-- Extract start --

And what does Jackson do? He only goes and walks on with a blow-up doll. Or that’s what it looked like to begin with, although closer inspection revealed that the adult-size dummies taped to Jackson and Erin Boag, his partner, were more like rag dolls in constitution and strangely without real, gripping features of any kind.
Even so, what were these props for? Handed one last opportunity to show us what they were made of as a couple, Jackson and Boag bizarrely chose to dance independently, each attached at the arms and legs to some kind of Muppet.
Whichever way you looked at it, it made no sense. For instance, Boag was dressed as a man and dancing with a female Muppet. But so was Jackson. Didn’t the inevitable logic of the role-swap dictate that Jackson should have dressed as a woman and strapped himself to a male Muppet? A welter of potentially awkward sexual- political assumptions seemed to underlie the routine in a way that cannot have been helpful for the stunned phone voter at home.
Neither can that phone voter have been impressed by the sight of Jackson standing in front of the judges, still tethered to a limp Muppet. He did not, at that moment, resemble someone on his way to ballroom glory. He resembled someone who had dropped in on his way to redress a shop window.
One’s mind was cast back to the sage words of Bruno Tonioli: “Dance is not just a series of steps — you have to sell them.” On Saturday, Jackson was no more welcome, as a salesperson, than the man at the door with the crate of tea towels.
What can one conclude, except that the pressure got to him? As such, Jackson’s last dance goes directly into the annals of the great sporting choke. Shades of Greg Norman at Augusta in 1996. Except that even Norman didn’t come out on the last day with his caddie tied to him.
Disappointment isn’t the half of it. Jackson, we knew, had the elasticity. Early footage of him in training revealed that he was capable of getting his leg over Erin’s head, which, although not technically a sanctioned ballroom move, could have come in handy in an emergency. Moreover, his arms and hands — almost invariably the key problem areas for the ballroom novice, followed shortly after by the feet, the legs, the head and the torso — were repeatedly the subject of breathless approval from the judges. And more has been said about Jackson’s hips over the past ten weeks than was said about them during his distinguished career in sprint hurdling.
At one stage, Arlene Phillips, who had renamed Jackson “Hot Hips”, pretty much promised him professional work when this Strictly Come Dancing business was done, leading one to wonder ruefully where Jackson might have been now as a dancer if tiresome old athletics hadn’t got in his way.

-- Extract end --

*Tasks*
1. In the column about Jackson's dancing, what nickname did Arlene Phillips give Jackson?
2. Reproduce the passage of the column that opens with the words containing "One’s mind was" and closes with "tied to him.".
Rely on nothing but the column about Jackson's dancing.

-- Dataset records start --

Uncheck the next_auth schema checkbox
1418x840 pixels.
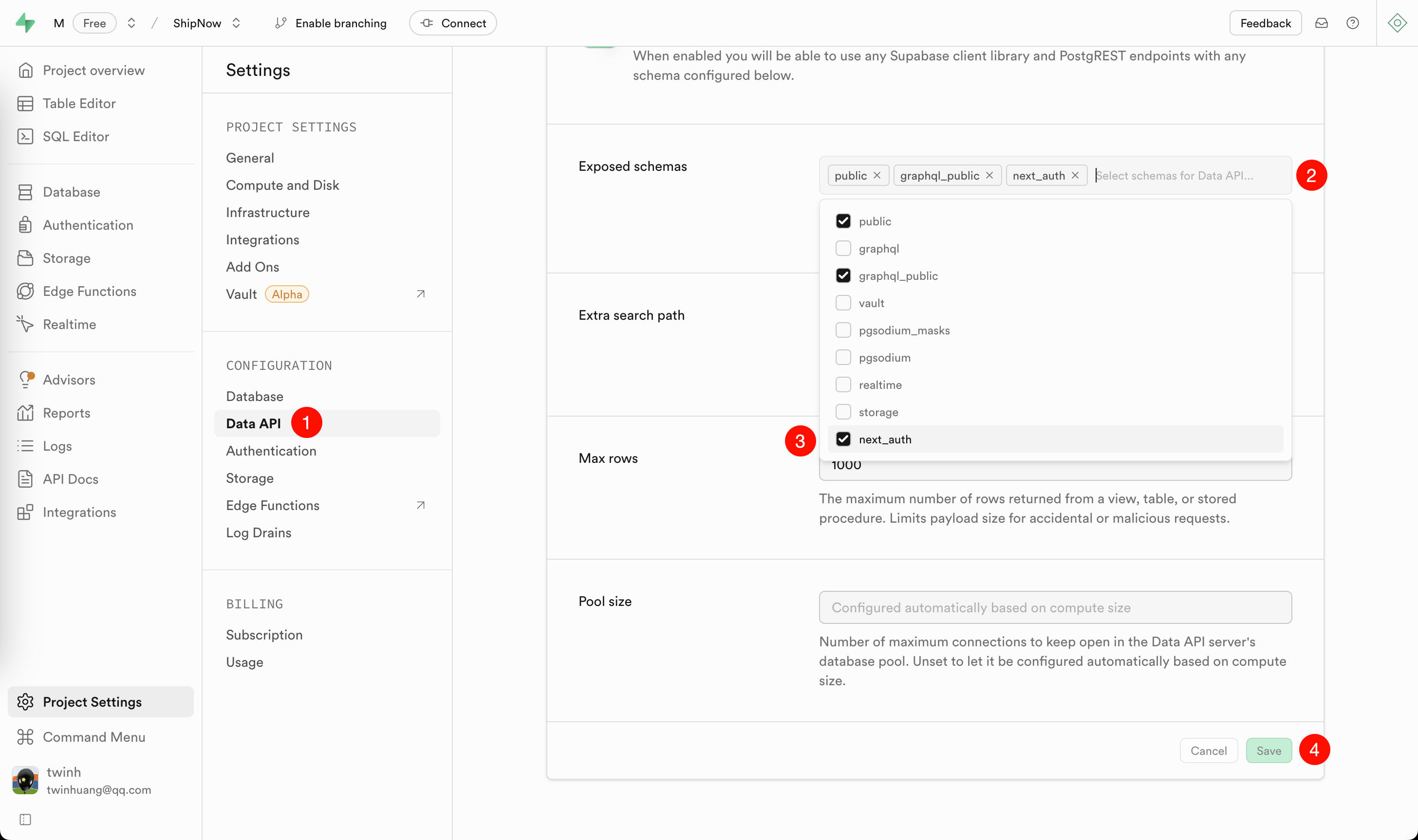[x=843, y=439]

-- Dataset records end --
-- Dataset records start --

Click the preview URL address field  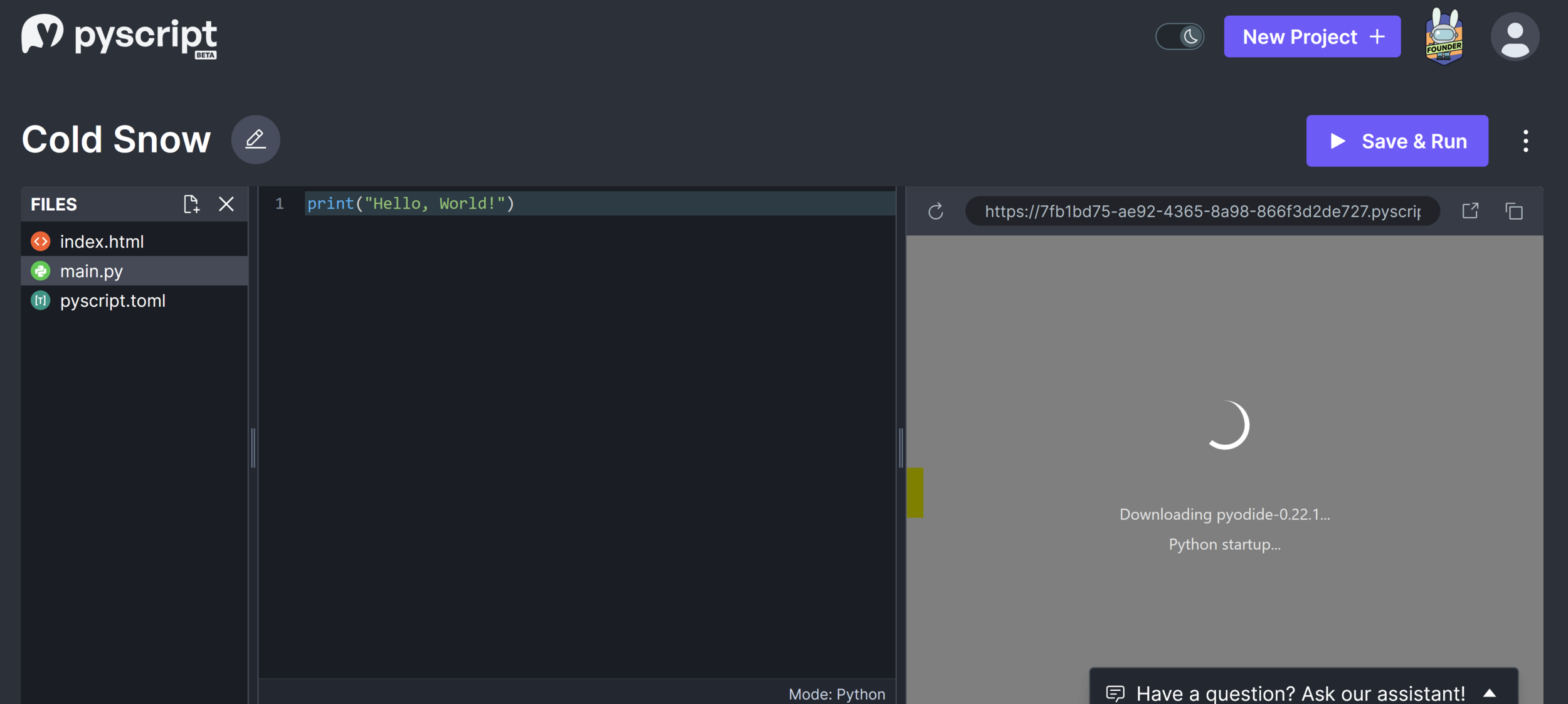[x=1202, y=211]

-- Dataset records end --

*Results by task*
1. Hot Hips

2.
One’s mind was cast back to the sage words of Bruno Tonioli: “Dance is not just a series of steps — you have to sell them.” On Saturday, Jackson was no more welcome, as a salesperson, than the man at the door with the crate of tea towels.
What can one conclude, except that the pressure got to him? As such, Jackson’s last dance goes directly into the annals of the great sporting choke. Shades of Greg Norman at Augusta in 1996. Except that even Norman didn’t come out on the last day with his caddie tied to him.